[Collected data entries]
+++

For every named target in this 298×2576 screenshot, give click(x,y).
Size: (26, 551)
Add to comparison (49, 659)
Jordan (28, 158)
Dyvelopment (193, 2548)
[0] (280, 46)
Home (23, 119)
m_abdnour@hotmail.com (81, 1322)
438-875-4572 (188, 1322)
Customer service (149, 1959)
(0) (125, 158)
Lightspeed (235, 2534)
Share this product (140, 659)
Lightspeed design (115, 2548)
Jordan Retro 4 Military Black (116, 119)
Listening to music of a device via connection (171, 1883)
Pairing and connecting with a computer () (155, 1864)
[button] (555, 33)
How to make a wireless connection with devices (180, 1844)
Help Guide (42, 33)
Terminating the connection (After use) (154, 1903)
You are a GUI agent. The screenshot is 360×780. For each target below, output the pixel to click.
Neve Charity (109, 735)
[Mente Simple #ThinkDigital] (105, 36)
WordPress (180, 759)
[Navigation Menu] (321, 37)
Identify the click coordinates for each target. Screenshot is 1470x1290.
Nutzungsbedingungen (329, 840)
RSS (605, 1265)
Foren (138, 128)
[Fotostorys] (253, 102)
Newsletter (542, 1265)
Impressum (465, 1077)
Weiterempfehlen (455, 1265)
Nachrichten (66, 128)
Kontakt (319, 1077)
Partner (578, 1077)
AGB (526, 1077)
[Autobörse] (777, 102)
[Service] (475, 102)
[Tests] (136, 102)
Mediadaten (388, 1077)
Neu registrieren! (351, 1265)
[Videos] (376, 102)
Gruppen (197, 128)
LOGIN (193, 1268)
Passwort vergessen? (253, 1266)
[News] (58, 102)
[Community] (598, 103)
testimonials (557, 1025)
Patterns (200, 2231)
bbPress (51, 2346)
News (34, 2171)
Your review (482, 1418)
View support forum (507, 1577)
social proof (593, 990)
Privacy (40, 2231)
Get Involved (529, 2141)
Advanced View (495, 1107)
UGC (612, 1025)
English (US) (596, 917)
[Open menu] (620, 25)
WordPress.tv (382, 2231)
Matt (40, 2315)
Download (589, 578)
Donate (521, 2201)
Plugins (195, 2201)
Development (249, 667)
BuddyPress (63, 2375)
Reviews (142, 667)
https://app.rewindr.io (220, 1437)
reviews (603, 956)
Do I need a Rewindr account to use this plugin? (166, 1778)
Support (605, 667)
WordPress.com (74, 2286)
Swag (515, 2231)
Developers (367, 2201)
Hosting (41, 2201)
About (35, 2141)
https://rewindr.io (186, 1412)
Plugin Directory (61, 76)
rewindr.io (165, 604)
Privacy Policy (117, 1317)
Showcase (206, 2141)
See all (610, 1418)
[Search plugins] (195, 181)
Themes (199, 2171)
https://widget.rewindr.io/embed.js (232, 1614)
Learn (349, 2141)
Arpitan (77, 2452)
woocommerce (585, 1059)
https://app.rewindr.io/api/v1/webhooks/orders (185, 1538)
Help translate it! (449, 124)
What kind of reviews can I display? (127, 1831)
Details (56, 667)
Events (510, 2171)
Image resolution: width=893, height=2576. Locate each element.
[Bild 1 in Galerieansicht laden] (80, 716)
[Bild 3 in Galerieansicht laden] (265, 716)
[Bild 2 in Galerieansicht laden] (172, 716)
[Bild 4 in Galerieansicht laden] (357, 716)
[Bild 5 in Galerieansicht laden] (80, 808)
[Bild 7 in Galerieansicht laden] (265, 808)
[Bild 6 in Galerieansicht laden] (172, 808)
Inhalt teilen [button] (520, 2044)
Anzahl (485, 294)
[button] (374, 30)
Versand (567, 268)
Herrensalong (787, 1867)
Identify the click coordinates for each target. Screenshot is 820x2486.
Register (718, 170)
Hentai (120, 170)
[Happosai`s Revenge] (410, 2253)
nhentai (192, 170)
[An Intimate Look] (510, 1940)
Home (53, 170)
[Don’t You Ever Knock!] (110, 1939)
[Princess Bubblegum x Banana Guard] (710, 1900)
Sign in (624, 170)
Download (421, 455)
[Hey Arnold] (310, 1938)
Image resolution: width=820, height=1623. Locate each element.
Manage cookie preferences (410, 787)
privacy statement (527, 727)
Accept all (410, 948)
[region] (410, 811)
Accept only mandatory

+++

Quote only the stretch of lines that starts the data above and ends with the line containing "See all (610, 1418)", both included.

ANSWER FOR THE TASK ->
For every named target in this 298×2576 screenshot, give click(x,y).
Size: (26, 551)
Add to comparison (49, 659)
Jordan (28, 158)
Dyvelopment (193, 2548)
[0] (280, 46)
Home (23, 119)
m_abdnour@hotmail.com (81, 1322)
438-875-4572 (188, 1322)
Customer service (149, 1959)
(0) (125, 158)
Lightspeed (235, 2534)
Share this product (140, 659)
Lightspeed design (115, 2548)
Jordan Retro 4 Military Black (116, 119)
Listening to music of a device via connection (171, 1883)
Pairing and connecting with a computer () (155, 1864)
[button] (555, 33)
How to make a wireless connection with devices (180, 1844)
Help Guide (42, 33)
Terminating the connection (After use) (154, 1903)
You are a GUI agent. The screenshot is 360×780. For each target below, output the pixel to click.
Neve Charity (109, 735)
[Mente Simple #ThinkDigital] (105, 36)
WordPress (180, 759)
[Navigation Menu] (321, 37)
Identify the click coordinates for each target. Screenshot is 1470x1290.
Nutzungsbedingungen (329, 840)
RSS (605, 1265)
Foren (138, 128)
[Fotostorys] (253, 102)
Newsletter (542, 1265)
Impressum (465, 1077)
Weiterempfehlen (455, 1265)
Nachrichten (66, 128)
Kontakt (319, 1077)
Partner (578, 1077)
AGB (526, 1077)
[Autobörse] (777, 102)
[Service] (475, 102)
[Tests] (136, 102)
Mediadaten (388, 1077)
Neu registrieren! (351, 1265)
[Videos] (376, 102)
Gruppen (197, 128)
LOGIN (193, 1268)
Passwort vergessen? (253, 1266)
[News] (58, 102)
[Community] (598, 103)
testimonials (557, 1025)
Patterns (200, 2231)
bbPress (51, 2346)
News (34, 2171)
Your review (482, 1418)
View support forum (507, 1577)
social proof (593, 990)
Privacy (40, 2231)
Get Involved (529, 2141)
Advanced View (495, 1107)
UGC (612, 1025)
English (US) (596, 917)
[Open menu] (620, 25)
WordPress.tv (382, 2231)
Matt (40, 2315)
Download (589, 578)
Donate (521, 2201)
Plugins (195, 2201)
Development (249, 667)
BuddyPress (63, 2375)
Reviews (142, 667)
https://app.rewindr.io (220, 1437)
reviews (603, 956)
Do I need a Rewindr account to use this plugin? (166, 1778)
Support (605, 667)
WordPress.com (74, 2286)
Swag (515, 2231)
Developers (367, 2201)
Hosting (41, 2201)
About (35, 2141)
https://rewindr.io (186, 1412)
Plugin Directory (61, 76)
rewindr.io (165, 604)
Privacy Policy (117, 1317)
Showcase (206, 2141)
See all (610, 1418)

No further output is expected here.